You make these excellent points about weekly planning:

  • You and your wife want to sit down each week, at the end of the week, and work together to look ahead. This is a great practice for any couple, to sit down and touch base with each other before you dive into the next week’s adventures.
  • You plan to do this at the end of the current week, BEFORE the next week starts. If we think of this in terms of Monday - Friday workweeks, this is the principle of planning out your week on Friday afternoons; so that when Monday morning comes, you know what you are doing, when, and why. (Mondays are much less stressful that way.) You’ve made the important decisions about the week already, and you can start your week strong by acting on them. Sundays work too, especially for planning with your family.
  • You’re pulling information from your calendar, your task list, and recurring tasks to organize your thoughts about the week ahead. It takes all three: time, tasks, and routines.

You want to see the whole week mapped out, time and tasks, and you want to be prepared for something important coming up in the week after.

One week at a time; and yet prepared for the week that follows.

So how might we get all that on paper?

The Big Picture (TL;DR)

When you sit down to plan your week, look out at the next two weeks.

As you write down your plan for the first week, make a space to write down some thoughts about the week after that.

Then, if you see something that you want to be reminded of, make a note to yourself about it in your current weekly plan (e.g. “Conference starts next Monday”)

All the Deets…

Week 1, Week 2: Map Out Your Time and Tasks for This Coming Week, Make Notes for the Week After That

I use a two-page spread that’s a dashboard for the week (Week 1), with a datebook section on the left page of my notebook, and a task list on the right page of my notebook.

In order to get to that dashboard, I give myself places to write down thoughts during the week, for the week to come (Week 2) by making an inbox, and a section for planning notes (any thoughts I have about the puzzle pieces of the upcoming week).
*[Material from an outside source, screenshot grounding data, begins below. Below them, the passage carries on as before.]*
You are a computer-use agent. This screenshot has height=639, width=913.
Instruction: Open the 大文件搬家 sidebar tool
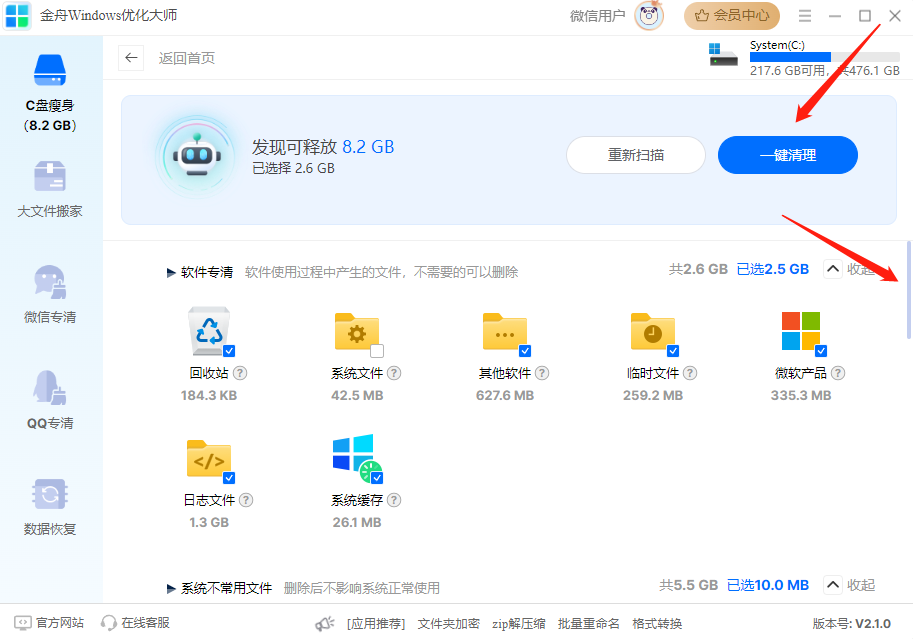[50, 189]
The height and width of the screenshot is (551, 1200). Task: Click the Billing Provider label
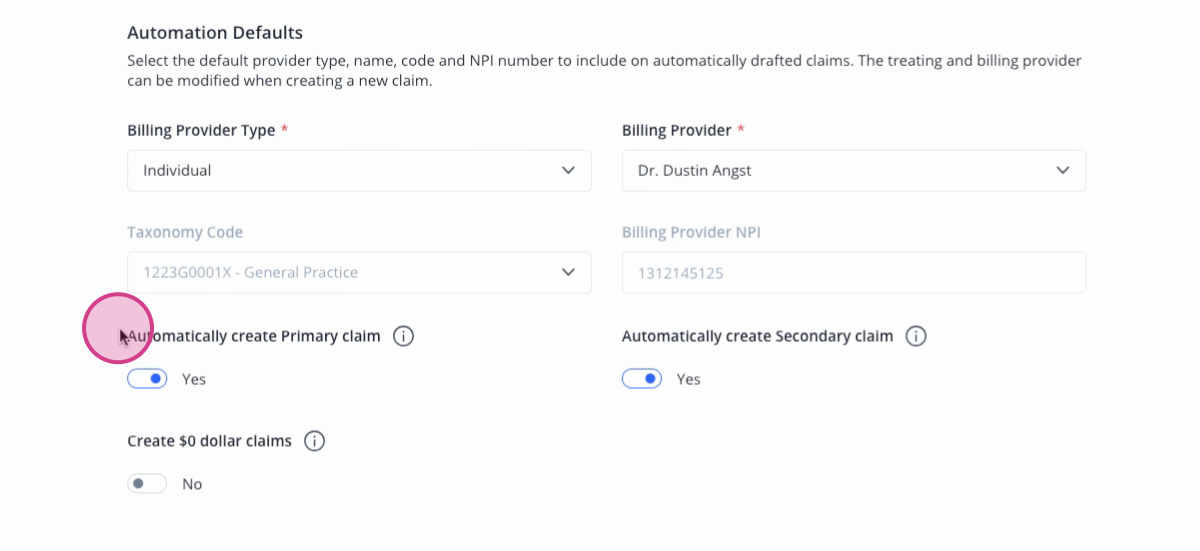(677, 130)
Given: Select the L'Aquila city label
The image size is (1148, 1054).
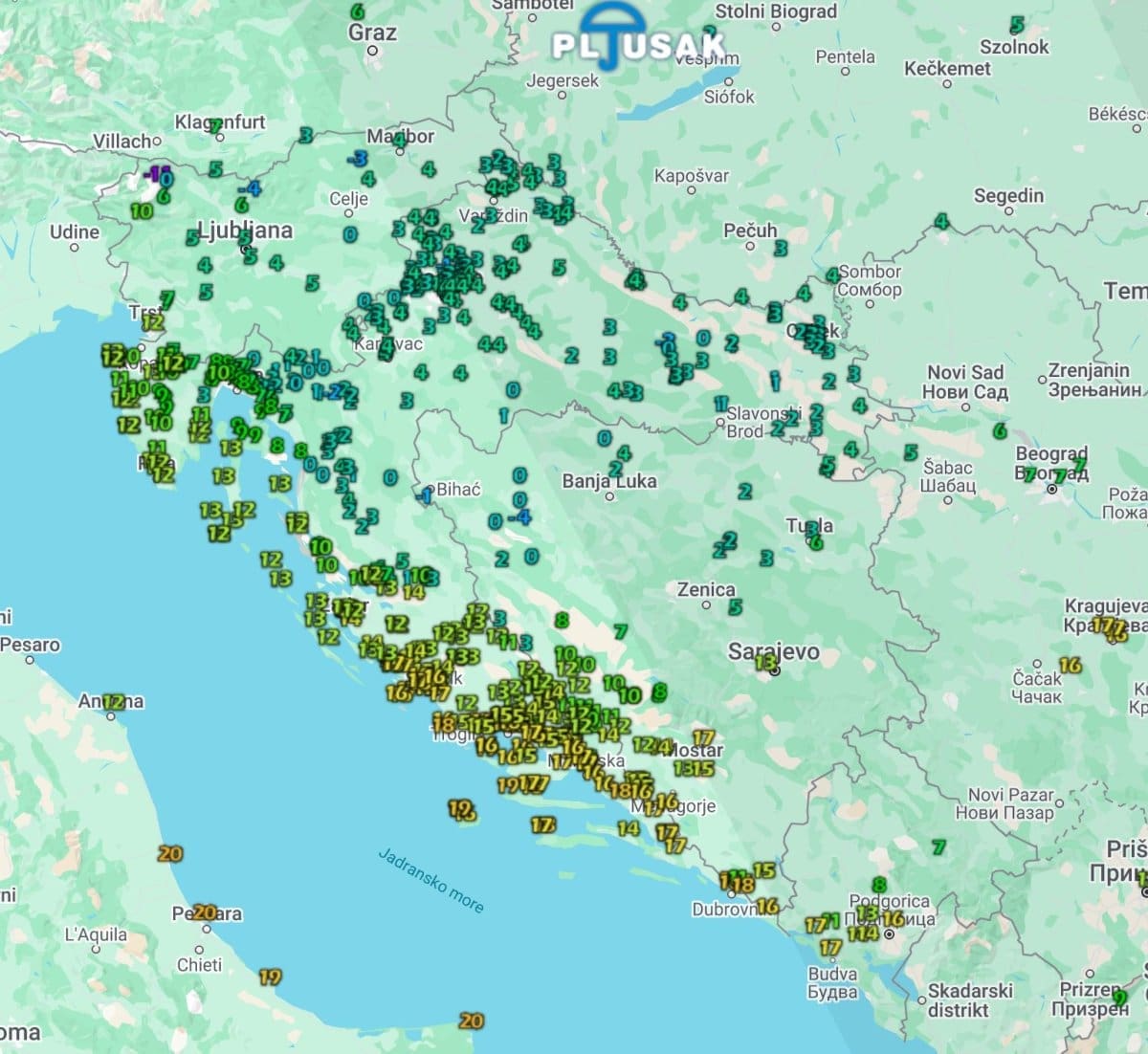Looking at the screenshot, I should click(96, 934).
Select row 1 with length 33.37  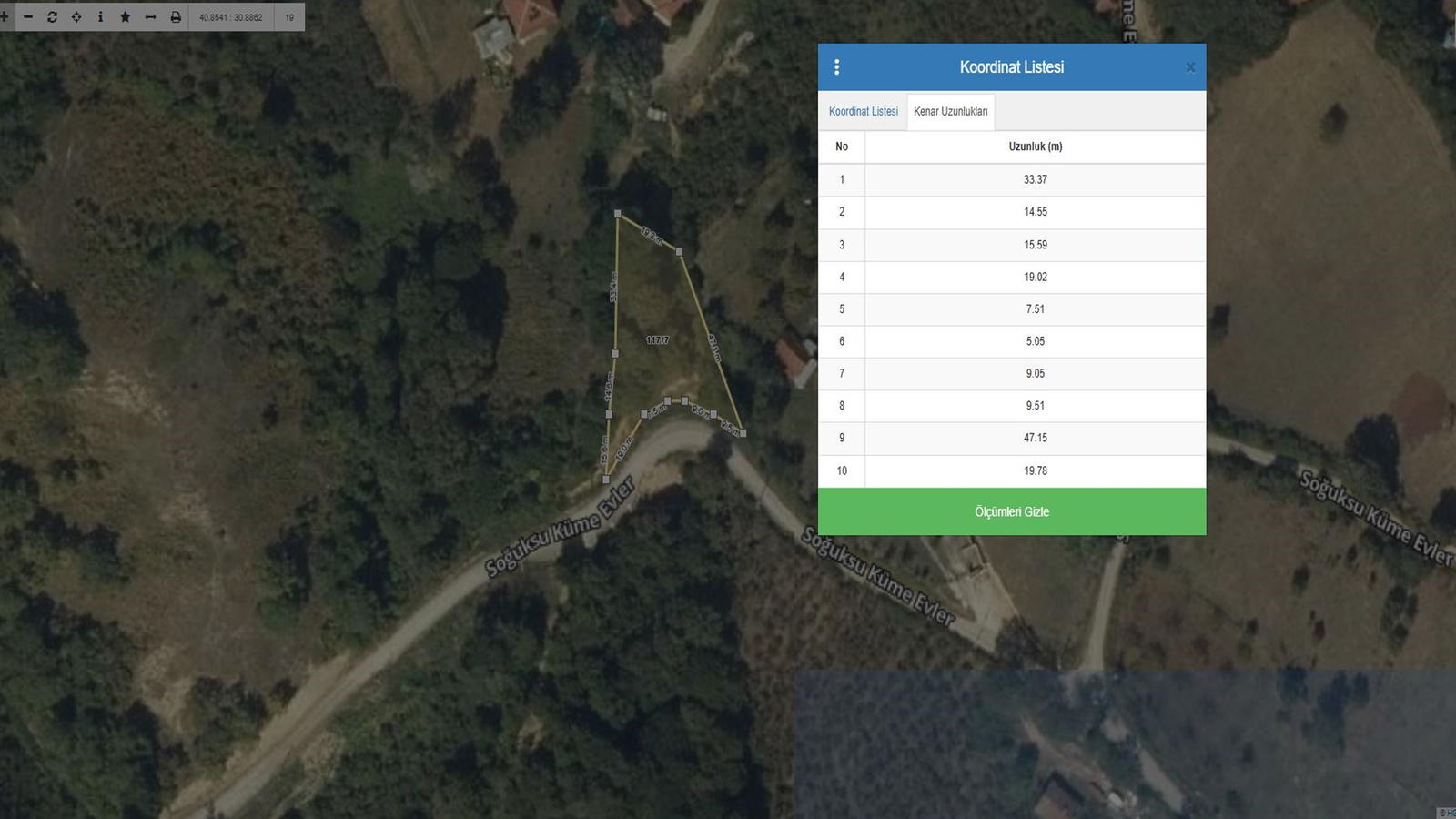click(1035, 179)
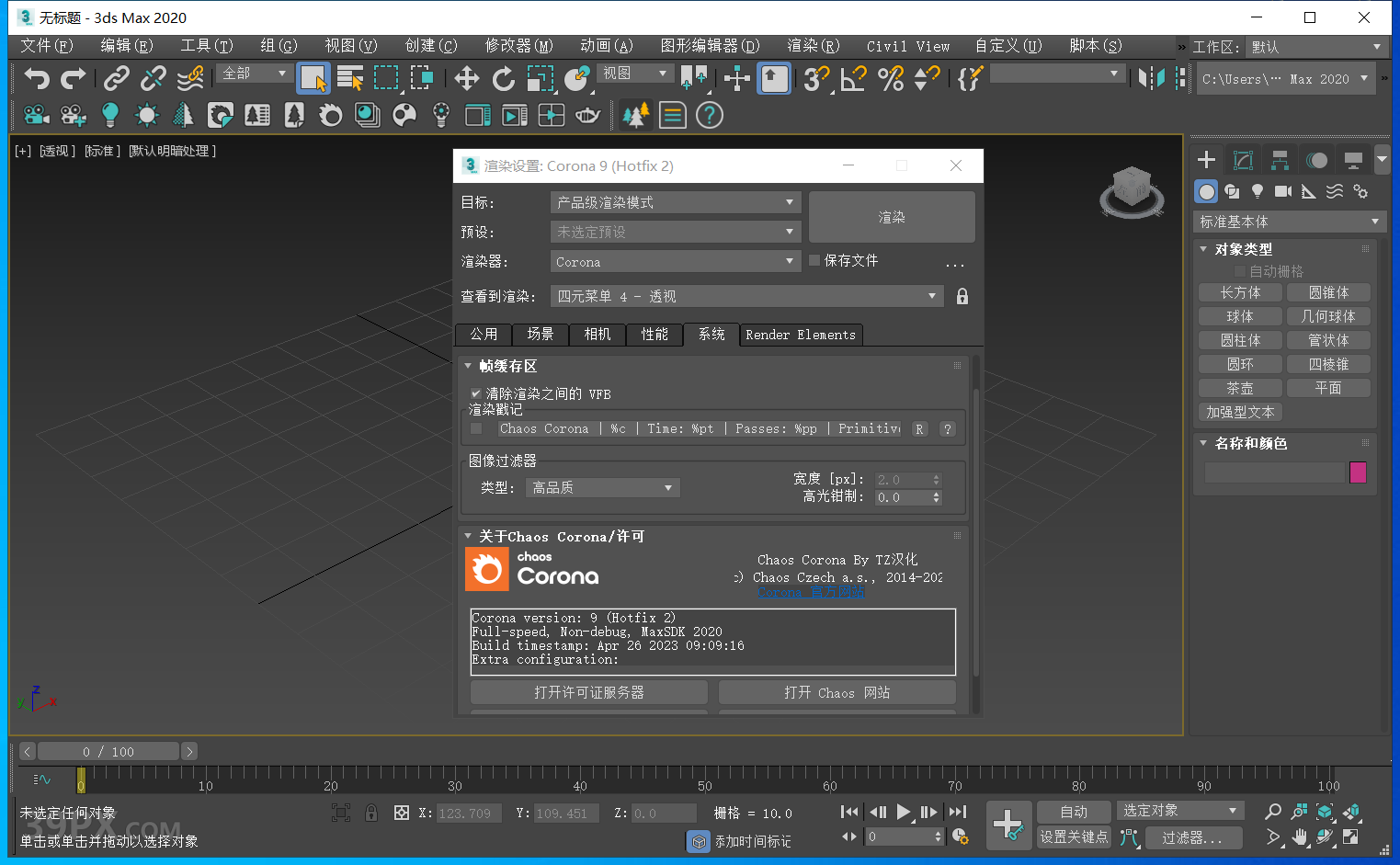The height and width of the screenshot is (865, 1400).
Task: Activate the Select and Rotate tool
Action: coord(504,79)
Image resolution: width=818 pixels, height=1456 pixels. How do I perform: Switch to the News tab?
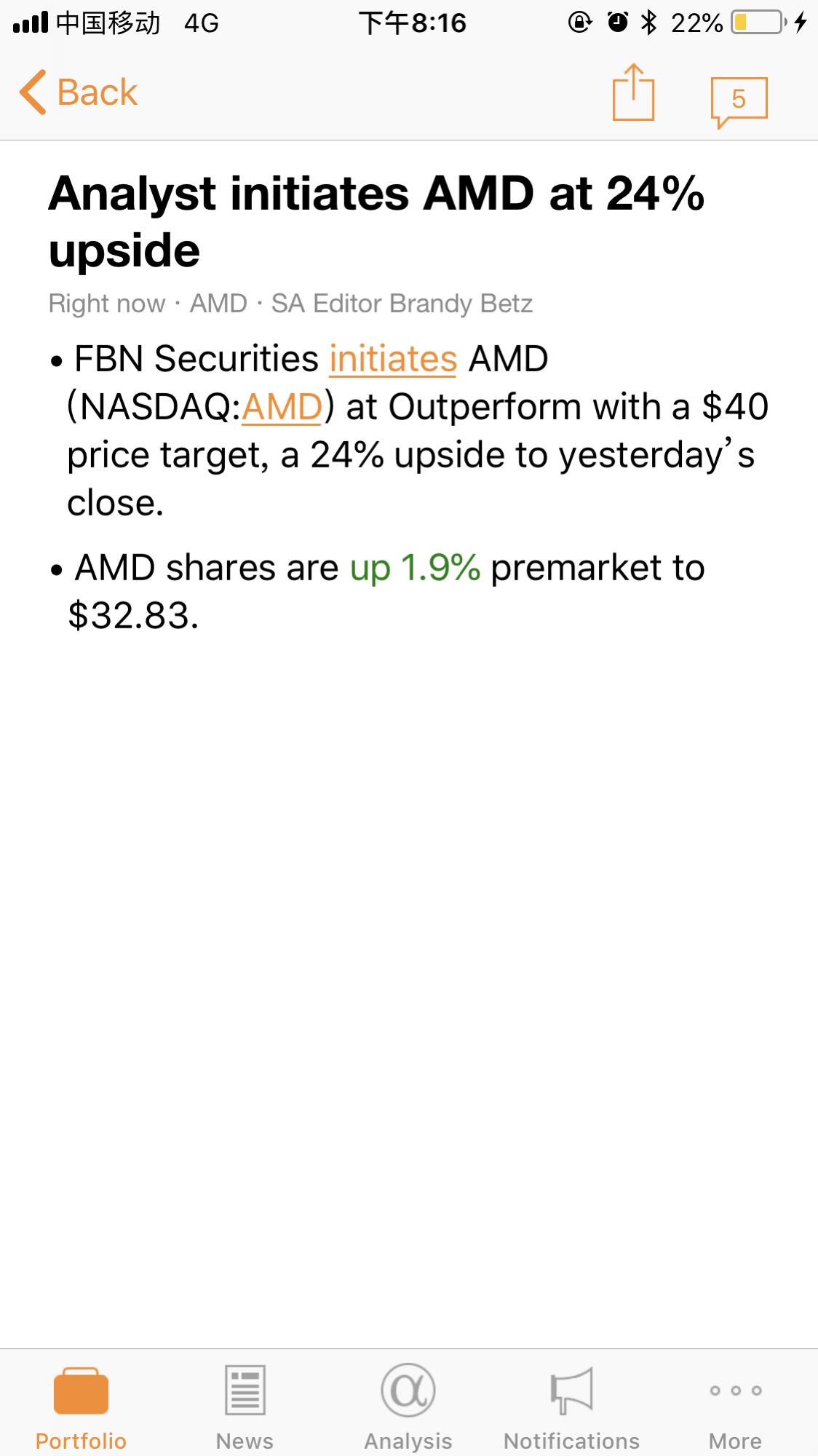[x=245, y=1409]
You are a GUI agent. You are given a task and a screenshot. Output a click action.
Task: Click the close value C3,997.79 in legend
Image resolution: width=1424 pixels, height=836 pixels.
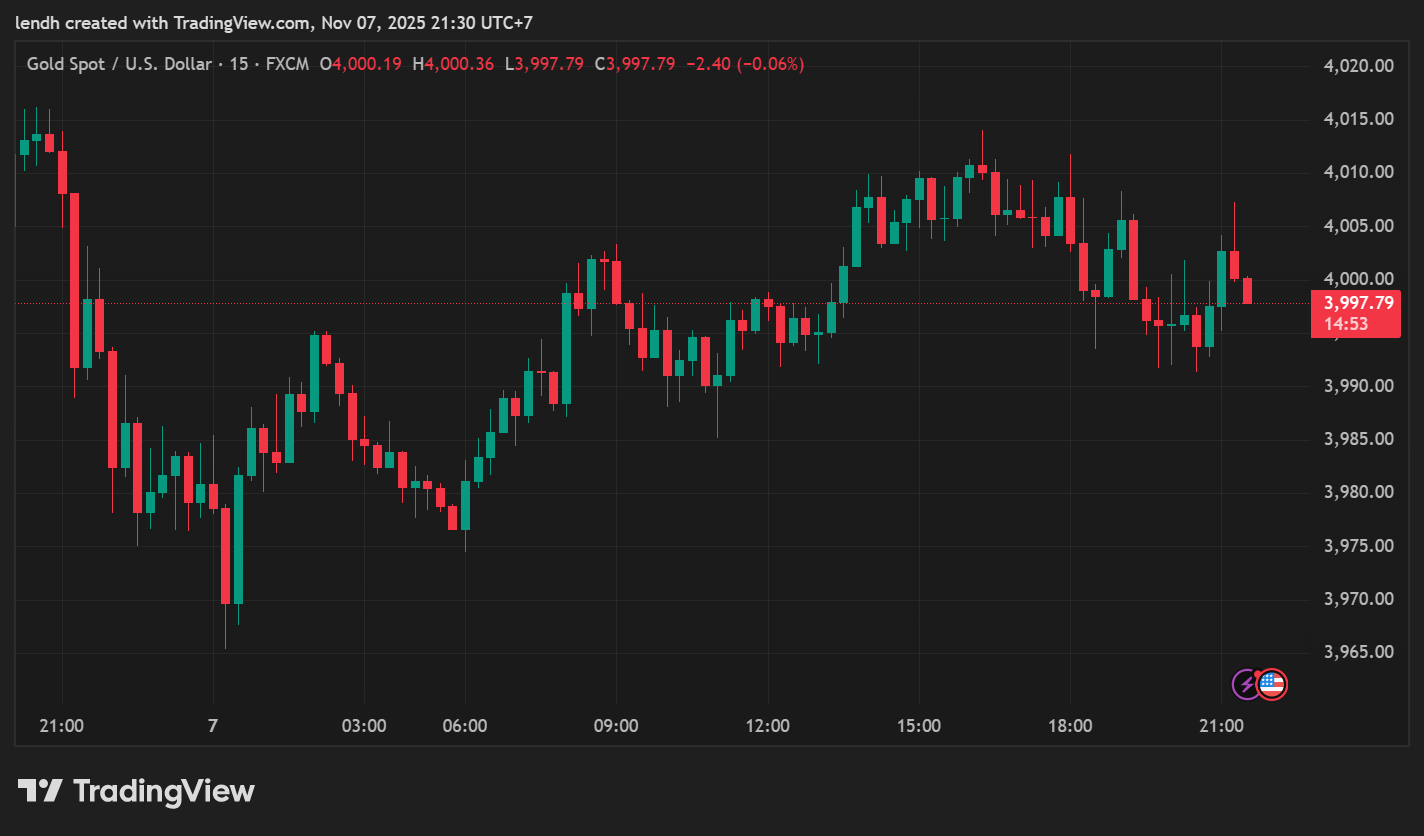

So, it’s four sections: an inbox section, a planning notes section, a datebook section, and a task list section.

Here’s the key: my datebook and task list are for THIS week (or, Week 1). My inbox and planning notes section are for the NEXT week after that (Week 2). I use all of these sections when I plan, but the inbox especially is like a running list for Week 2, the week after the one I’m making the datebook and task list for.

As I write this, it’s the week of June 5.

Below are two pages from my notebook where I’m already doing some pre-planning for the week of June 12. Nothing complicated; just writing down some thoughts as they occur to me.

You might also notice some symbols, triangles and lines; you can read about that system here.

Inbox on the left, planning notes on the right:

handwritten notebook pages with inbox and planning notes sections

To illustrate this post, since I’ve got top secret private stuff in my current week, I wrote up a dashboard for the week of June 12. (But as I write this, I’m actually using my dashboard (datebook + task list) for the week of June 5.)

Datebook on the left; task list on the right. (Note: I haven’t really planned this week out fully yet; I just jotted down a few things so you can see what the datebook and task list looks like.)

handwritten notebook pages with datebook and task list sections

Oh, hey! Do you see that little box at the end of the Datebook page, circled in orange? The one that says “Looking Ahead”?

That’s where I write notes about the NEXT week (Week 2). This way, if I have an important Monday meeting, or something else we need to be aware of in the coming week, it is written down in the current week. (For the week of June 19, we might have visitors. Cool! …and I guess we need to tidy the house. Oh well. Maybe we can do some of that during the week of June 12.)

So I plan my weeks using four different sections, which can be separate pages, or separate sections on the same page. Our four sections are:

  • an inbox - like a grocery list, a running list; just throw stuff in there, you’ll sort it out later
  • planning notes - record your more focused, deliberate, strategic thinking here about managing the coming week (on mine in the photo above, I noted that on Wednesday, June 14, I have meetings all day, so I want to focus on desk work earlier in the week)
  • a datebook - list out all your appointments and hard deadlines for that week (not wishful thinking, though: your real deadlines, with real-world consequences if you miss them)
  • a task list - things you want to do that week that are not as time-sensitive

Map Out Your Current Week to a Dashboard: Datebook and Task List (Week 1)

Let’s say you and your wife are sitting down on Sunday, June 11, to plan the week of June 12.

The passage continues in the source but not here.